__Activity__: Copy, from the data below, every line that has "coordinates" in it.
● ● ● ● ● ● ●
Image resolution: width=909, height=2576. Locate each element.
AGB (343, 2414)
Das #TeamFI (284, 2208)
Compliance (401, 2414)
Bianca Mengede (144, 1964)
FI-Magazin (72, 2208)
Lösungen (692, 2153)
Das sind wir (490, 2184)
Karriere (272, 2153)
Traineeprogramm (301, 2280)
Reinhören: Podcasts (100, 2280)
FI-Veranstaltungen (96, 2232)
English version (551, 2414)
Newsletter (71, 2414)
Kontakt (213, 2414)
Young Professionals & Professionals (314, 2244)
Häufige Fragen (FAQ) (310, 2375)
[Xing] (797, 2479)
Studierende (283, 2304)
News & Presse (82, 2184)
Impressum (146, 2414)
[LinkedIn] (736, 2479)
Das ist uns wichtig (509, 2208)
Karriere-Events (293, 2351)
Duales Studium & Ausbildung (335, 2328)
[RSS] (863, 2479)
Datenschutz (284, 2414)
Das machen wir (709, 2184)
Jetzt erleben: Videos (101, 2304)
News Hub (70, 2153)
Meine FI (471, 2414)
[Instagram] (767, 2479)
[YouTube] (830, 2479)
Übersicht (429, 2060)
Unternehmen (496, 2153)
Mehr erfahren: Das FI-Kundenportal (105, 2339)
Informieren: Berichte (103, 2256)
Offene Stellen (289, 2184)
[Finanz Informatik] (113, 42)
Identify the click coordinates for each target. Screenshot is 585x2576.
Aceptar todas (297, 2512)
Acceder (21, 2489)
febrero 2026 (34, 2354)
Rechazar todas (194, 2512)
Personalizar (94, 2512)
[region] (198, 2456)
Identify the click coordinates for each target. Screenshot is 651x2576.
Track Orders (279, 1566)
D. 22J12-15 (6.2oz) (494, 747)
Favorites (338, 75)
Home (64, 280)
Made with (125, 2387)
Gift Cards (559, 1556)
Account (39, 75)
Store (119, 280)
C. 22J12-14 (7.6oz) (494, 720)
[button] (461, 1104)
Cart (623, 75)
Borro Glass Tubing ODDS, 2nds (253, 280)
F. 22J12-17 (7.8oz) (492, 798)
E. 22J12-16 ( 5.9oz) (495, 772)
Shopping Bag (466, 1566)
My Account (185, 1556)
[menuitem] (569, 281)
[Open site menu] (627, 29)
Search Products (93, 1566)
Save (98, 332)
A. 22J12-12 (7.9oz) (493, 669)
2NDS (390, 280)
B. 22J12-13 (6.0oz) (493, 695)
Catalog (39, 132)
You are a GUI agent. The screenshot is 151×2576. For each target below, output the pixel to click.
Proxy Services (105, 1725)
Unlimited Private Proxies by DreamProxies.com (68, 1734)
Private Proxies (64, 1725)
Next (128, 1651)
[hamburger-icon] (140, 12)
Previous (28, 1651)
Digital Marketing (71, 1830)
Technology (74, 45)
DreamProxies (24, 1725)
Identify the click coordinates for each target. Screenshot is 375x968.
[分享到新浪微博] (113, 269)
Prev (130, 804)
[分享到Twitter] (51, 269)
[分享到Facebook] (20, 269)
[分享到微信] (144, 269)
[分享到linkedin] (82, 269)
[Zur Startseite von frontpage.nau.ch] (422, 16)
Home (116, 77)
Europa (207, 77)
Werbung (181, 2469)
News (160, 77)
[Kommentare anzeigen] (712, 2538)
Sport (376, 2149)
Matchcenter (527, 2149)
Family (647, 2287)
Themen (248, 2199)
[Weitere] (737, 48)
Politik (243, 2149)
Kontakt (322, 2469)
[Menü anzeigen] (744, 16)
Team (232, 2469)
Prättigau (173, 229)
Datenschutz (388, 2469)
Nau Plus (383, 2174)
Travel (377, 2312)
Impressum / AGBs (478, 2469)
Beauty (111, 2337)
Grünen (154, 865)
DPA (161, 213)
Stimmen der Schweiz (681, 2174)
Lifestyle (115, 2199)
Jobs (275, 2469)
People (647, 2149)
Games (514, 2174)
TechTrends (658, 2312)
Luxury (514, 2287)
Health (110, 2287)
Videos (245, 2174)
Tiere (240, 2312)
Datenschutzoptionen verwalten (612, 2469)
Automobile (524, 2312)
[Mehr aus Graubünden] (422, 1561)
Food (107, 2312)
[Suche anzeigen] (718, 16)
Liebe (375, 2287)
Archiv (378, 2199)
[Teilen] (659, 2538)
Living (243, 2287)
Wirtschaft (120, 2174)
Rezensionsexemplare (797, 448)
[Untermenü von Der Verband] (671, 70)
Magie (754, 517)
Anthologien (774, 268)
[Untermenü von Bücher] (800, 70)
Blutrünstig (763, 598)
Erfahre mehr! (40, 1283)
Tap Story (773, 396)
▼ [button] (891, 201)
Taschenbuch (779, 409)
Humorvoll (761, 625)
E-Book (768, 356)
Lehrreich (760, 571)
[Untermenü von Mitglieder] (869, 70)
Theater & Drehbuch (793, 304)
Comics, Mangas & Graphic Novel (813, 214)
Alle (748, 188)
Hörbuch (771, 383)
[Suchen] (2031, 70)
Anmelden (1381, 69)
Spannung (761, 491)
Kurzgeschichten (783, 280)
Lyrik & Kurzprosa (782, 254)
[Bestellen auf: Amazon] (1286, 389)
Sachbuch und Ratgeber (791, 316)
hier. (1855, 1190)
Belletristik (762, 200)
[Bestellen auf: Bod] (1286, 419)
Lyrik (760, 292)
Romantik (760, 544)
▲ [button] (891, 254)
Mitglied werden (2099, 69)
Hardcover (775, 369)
● ● ● ● ● ● ●
__Finished task__:
Identify the click coordinates for each target. Screenshot is 585x2576.
Identify the click coordinates for each target. Screenshot is 651x2576.
Identify the click coordinates for each target. Screenshot is 375x968.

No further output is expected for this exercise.